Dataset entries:
____
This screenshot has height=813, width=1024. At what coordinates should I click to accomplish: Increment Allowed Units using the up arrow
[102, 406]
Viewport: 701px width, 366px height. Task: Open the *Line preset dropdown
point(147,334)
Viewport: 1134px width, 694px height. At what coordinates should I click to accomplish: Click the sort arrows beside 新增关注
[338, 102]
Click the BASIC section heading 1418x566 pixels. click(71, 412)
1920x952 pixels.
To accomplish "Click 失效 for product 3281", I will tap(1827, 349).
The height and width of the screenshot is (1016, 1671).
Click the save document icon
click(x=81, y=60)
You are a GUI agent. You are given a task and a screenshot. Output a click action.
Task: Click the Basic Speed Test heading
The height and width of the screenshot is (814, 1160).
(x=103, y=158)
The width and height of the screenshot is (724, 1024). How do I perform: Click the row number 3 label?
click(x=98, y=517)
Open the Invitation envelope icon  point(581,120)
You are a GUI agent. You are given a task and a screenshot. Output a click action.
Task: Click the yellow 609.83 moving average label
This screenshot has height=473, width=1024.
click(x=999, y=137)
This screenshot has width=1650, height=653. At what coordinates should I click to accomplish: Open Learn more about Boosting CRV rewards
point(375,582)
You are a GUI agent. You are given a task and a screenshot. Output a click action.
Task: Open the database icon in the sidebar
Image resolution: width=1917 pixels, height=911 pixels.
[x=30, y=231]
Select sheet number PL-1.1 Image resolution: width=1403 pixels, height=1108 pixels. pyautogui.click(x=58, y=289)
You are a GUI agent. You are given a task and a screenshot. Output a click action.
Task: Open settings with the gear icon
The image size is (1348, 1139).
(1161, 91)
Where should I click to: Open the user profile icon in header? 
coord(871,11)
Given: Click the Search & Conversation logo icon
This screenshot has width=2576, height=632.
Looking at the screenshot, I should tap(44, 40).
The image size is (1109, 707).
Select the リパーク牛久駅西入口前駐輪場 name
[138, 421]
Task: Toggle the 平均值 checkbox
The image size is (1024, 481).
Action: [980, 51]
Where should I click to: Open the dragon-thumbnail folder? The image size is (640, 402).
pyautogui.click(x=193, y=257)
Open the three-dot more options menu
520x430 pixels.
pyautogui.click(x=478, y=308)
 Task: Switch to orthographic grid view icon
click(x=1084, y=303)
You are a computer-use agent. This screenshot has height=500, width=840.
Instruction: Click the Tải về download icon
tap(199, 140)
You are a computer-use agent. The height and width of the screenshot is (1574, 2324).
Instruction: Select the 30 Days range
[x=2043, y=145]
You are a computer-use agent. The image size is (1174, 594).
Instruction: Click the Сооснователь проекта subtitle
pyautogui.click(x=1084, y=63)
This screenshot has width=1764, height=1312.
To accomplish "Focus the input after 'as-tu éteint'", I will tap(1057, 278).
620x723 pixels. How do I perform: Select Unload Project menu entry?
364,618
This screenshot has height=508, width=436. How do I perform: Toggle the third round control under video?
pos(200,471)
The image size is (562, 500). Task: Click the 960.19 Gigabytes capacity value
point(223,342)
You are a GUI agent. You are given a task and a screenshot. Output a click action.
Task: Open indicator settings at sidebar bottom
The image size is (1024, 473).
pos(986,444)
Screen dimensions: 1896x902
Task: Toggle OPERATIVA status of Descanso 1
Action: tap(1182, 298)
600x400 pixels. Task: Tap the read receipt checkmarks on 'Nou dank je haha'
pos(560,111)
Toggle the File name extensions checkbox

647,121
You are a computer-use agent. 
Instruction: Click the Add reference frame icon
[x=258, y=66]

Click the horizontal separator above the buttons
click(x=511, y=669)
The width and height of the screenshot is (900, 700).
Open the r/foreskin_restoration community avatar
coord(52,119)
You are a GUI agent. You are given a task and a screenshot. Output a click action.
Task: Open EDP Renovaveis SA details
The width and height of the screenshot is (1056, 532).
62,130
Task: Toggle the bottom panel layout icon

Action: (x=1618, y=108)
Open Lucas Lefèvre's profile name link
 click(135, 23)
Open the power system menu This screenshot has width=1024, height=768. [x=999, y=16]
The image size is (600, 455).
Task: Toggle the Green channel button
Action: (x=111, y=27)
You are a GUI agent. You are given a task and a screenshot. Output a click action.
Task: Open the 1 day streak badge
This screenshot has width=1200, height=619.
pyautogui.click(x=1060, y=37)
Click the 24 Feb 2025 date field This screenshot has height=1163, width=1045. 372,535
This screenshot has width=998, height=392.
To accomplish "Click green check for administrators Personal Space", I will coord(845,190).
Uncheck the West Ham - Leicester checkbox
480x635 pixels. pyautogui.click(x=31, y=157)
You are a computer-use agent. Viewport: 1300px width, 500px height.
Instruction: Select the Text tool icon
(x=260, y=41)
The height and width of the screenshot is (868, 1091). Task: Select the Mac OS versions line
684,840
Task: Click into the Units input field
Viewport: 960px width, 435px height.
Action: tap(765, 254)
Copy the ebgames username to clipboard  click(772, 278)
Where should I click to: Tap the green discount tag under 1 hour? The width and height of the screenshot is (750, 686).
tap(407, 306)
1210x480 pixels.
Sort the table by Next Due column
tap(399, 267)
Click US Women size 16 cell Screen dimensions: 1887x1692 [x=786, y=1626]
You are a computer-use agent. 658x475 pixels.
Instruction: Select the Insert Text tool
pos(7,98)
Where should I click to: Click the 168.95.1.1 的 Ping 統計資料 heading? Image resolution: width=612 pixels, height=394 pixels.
____
Report the count, and only the count, of lines in the records above that contain "heading".

3